When a line of the entries contains the word "will", report that line.

(Dataset excerpts)
:::::
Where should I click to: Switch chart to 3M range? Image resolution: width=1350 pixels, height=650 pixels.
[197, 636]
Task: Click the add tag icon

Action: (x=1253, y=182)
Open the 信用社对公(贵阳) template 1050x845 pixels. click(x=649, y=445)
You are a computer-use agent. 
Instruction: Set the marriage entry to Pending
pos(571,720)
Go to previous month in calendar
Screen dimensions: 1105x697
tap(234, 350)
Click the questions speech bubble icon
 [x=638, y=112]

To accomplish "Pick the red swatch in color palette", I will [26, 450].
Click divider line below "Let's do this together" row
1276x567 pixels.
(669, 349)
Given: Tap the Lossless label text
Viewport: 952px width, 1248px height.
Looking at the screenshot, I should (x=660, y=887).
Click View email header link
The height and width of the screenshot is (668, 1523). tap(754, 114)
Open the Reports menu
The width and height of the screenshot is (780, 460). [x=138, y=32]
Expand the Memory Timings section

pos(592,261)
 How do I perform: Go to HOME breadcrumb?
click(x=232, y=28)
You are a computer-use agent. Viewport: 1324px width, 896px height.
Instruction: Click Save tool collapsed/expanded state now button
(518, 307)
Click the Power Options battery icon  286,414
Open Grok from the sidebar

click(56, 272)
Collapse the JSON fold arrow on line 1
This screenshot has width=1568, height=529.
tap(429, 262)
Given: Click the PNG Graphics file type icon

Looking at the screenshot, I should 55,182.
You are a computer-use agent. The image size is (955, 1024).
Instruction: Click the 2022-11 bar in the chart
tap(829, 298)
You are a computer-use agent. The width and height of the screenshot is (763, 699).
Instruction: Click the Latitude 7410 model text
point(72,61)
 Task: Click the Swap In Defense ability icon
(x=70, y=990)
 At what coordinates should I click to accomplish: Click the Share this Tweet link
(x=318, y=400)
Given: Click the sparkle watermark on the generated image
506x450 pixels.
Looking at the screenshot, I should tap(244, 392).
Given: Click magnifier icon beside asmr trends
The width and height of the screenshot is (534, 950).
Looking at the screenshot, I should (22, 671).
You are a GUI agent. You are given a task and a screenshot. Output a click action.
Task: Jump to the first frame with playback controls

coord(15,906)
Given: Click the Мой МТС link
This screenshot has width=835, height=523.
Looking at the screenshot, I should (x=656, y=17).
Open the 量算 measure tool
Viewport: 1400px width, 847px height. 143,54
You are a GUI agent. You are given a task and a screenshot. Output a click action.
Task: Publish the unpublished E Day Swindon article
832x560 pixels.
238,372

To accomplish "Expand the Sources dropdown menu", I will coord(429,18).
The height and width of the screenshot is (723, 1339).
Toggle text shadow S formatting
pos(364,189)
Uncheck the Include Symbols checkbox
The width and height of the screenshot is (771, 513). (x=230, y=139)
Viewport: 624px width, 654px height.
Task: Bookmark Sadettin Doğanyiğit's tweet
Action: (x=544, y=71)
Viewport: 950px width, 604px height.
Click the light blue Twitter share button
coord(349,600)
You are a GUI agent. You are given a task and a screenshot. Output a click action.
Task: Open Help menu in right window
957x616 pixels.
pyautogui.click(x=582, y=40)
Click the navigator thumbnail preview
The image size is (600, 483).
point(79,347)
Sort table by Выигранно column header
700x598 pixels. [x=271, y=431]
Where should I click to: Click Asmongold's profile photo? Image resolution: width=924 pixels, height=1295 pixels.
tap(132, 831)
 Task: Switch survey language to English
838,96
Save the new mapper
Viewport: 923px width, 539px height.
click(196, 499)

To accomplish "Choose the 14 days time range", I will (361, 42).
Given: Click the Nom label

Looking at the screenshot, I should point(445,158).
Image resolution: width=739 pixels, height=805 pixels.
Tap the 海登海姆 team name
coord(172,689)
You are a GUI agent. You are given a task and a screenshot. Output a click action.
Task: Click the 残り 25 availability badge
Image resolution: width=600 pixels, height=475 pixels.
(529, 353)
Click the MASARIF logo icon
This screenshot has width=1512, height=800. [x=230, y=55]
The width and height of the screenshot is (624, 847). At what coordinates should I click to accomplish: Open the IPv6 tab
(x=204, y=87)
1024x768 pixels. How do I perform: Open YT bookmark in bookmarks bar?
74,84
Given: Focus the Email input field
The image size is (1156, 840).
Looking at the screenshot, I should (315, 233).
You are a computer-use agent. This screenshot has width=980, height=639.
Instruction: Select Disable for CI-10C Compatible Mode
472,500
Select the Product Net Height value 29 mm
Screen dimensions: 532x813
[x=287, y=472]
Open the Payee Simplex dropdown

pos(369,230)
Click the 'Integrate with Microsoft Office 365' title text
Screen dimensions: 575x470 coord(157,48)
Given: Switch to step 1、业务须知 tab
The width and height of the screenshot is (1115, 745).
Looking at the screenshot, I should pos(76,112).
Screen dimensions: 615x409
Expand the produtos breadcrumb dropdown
:::::
● **WRITTEN ANSWER**
To accomplish "Pick the red swatch in color palette", I will [26, 450].
To accomplish "Expand the Sources dropdown menu", I will coord(429,18).
To accomplish "Choose the 14 days time range", I will (361, 42).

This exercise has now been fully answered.